[Collected data]
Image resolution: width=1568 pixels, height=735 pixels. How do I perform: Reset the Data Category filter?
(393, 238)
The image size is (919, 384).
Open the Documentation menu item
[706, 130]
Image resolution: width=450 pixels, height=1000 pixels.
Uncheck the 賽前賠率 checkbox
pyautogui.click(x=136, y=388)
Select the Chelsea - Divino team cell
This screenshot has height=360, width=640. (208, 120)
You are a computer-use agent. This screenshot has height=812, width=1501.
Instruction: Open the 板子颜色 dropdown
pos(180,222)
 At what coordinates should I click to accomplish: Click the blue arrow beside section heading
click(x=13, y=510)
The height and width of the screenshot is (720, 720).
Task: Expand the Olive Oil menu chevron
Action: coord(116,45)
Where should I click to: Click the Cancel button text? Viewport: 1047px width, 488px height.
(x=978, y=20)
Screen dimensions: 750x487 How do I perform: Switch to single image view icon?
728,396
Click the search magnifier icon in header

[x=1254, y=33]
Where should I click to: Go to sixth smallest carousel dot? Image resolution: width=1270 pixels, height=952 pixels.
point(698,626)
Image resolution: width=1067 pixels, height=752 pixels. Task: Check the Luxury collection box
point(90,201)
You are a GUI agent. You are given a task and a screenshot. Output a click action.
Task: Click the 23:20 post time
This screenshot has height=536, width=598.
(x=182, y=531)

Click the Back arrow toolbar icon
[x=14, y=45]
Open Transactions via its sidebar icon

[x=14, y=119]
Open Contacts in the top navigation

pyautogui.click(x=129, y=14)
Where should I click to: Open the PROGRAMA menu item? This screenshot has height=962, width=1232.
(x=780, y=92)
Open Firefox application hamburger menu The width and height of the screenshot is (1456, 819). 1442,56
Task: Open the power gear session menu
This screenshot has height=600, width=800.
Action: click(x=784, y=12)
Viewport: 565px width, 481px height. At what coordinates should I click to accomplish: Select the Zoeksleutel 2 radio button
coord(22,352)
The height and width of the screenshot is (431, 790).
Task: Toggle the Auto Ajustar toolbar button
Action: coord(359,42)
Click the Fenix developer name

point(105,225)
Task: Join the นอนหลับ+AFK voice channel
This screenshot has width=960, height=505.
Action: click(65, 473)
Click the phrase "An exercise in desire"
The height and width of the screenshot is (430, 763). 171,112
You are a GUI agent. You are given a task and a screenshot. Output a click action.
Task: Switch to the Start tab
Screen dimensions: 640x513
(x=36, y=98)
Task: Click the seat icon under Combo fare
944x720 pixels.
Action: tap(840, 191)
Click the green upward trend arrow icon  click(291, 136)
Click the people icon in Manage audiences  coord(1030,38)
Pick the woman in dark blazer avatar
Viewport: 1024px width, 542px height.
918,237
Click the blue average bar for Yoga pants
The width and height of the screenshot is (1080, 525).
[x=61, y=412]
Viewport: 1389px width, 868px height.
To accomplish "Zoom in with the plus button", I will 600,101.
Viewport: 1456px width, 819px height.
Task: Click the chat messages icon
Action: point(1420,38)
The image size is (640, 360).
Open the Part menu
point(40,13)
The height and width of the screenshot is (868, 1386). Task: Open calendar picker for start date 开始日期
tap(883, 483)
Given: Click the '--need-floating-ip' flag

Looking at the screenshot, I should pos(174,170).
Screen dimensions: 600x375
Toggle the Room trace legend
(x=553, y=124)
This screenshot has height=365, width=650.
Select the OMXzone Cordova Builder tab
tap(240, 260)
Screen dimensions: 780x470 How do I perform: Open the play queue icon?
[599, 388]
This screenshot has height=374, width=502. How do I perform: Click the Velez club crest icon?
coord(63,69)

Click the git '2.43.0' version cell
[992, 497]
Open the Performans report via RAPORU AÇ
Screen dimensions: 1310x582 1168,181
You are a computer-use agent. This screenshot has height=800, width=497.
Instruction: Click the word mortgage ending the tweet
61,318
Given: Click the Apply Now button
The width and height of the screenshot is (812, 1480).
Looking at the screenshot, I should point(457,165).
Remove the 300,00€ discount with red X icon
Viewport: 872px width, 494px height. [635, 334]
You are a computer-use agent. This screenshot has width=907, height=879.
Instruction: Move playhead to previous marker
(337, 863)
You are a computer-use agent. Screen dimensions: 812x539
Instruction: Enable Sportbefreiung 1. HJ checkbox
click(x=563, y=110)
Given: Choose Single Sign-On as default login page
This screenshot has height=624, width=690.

| YOUR ASSIGNMENT |
Each entry shown above is to be duplicated exactly.

| SOLUTION TO THIS PROBLEM |
Image resolution: width=1568 pixels, height=735 pixels. How do I perform: Reset the Data Category filter?
(393, 238)
The image size is (919, 384).
Open the Documentation menu item
[706, 130]
Image resolution: width=450 pixels, height=1000 pixels.
Uncheck the 賽前賠率 checkbox
pyautogui.click(x=136, y=388)
Select the Chelsea - Divino team cell
This screenshot has height=360, width=640. (208, 120)
You are a computer-use agent. This screenshot has height=812, width=1501.
Instruction: Open the 板子颜色 dropdown
pos(180,222)
 At what coordinates should I click to accomplish: Click the blue arrow beside section heading
click(x=13, y=510)
The height and width of the screenshot is (720, 720).
Task: Expand the Olive Oil menu chevron
Action: coord(116,45)
Where should I click to: Click the Cancel button text? Viewport: 1047px width, 488px height.
(x=978, y=20)
Screen dimensions: 750x487 How do I perform: Switch to single image view icon?
728,396
Click the search magnifier icon in header

[x=1254, y=33]
Where should I click to: Go to sixth smallest carousel dot? Image resolution: width=1270 pixels, height=952 pixels.
point(698,626)
Image resolution: width=1067 pixels, height=752 pixels. Task: Check the Luxury collection box
point(90,201)
You are a GUI agent. You are given a task and a screenshot. Output a click action.
Task: Click the 23:20 post time
This screenshot has height=536, width=598.
(x=182, y=531)

Click the Back arrow toolbar icon
[x=14, y=45]
Open Transactions via its sidebar icon

[x=14, y=119]
Open Contacts in the top navigation

pyautogui.click(x=129, y=14)
Where should I click to: Open the PROGRAMA menu item? This screenshot has height=962, width=1232.
(x=780, y=92)
Open Firefox application hamburger menu The width and height of the screenshot is (1456, 819). 1442,56
Task: Open the power gear session menu
This screenshot has height=600, width=800.
Action: click(x=784, y=12)
Viewport: 565px width, 481px height. At what coordinates should I click to accomplish: Select the Zoeksleutel 2 radio button
coord(22,352)
The height and width of the screenshot is (431, 790).
Task: Toggle the Auto Ajustar toolbar button
Action: coord(359,42)
Click the Fenix developer name

point(105,225)
Task: Join the นอนหลับ+AFK voice channel
This screenshot has width=960, height=505.
Action: click(65, 473)
Click the phrase "An exercise in desire"
The height and width of the screenshot is (430, 763). 171,112
You are a GUI agent. You are given a task and a screenshot. Output a click action.
Task: Switch to the Start tab
Screen dimensions: 640x513
(x=36, y=98)
Task: Click the seat icon under Combo fare
944x720 pixels.
Action: tap(840, 191)
Click the green upward trend arrow icon  click(291, 136)
Click the people icon in Manage audiences  coord(1030,38)
Pick the woman in dark blazer avatar
Viewport: 1024px width, 542px height.
918,237
Click the blue average bar for Yoga pants
The width and height of the screenshot is (1080, 525).
[x=61, y=412]
Viewport: 1389px width, 868px height.
To accomplish "Zoom in with the plus button", I will 600,101.
Viewport: 1456px width, 819px height.
Task: Click the chat messages icon
Action: point(1420,38)
The image size is (640, 360).
Open the Part menu
point(40,13)
The height and width of the screenshot is (868, 1386). Task: Open calendar picker for start date 开始日期
tap(883, 483)
Given: Click the '--need-floating-ip' flag

Looking at the screenshot, I should pos(174,170).
Screen dimensions: 600x375
Toggle the Room trace legend
(x=553, y=124)
This screenshot has height=365, width=650.
Select the OMXzone Cordova Builder tab
tap(240, 260)
Screen dimensions: 780x470 How do I perform: Open the play queue icon?
[599, 388]
This screenshot has height=374, width=502. How do I perform: Click the Velez club crest icon?
coord(63,69)

Click the git '2.43.0' version cell
[992, 497]
Open the Performans report via RAPORU AÇ
Screen dimensions: 1310x582 1168,181
You are a computer-use agent. This screenshot has height=800, width=497.
Instruction: Click the word mortgage ending the tweet
61,318
Given: Click the Apply Now button
The width and height of the screenshot is (812, 1480).
Looking at the screenshot, I should point(457,165).
Remove the 300,00€ discount with red X icon
Viewport: 872px width, 494px height. [635, 334]
You are a computer-use agent. This screenshot has width=907, height=879.
Instruction: Move playhead to previous marker
(337, 863)
You are a computer-use agent. Screen dimensions: 812x539
Instruction: Enable Sportbefreiung 1. HJ checkbox
click(x=563, y=110)
Given: Choose Single Sign-On as default login page
This screenshot has height=624, width=690.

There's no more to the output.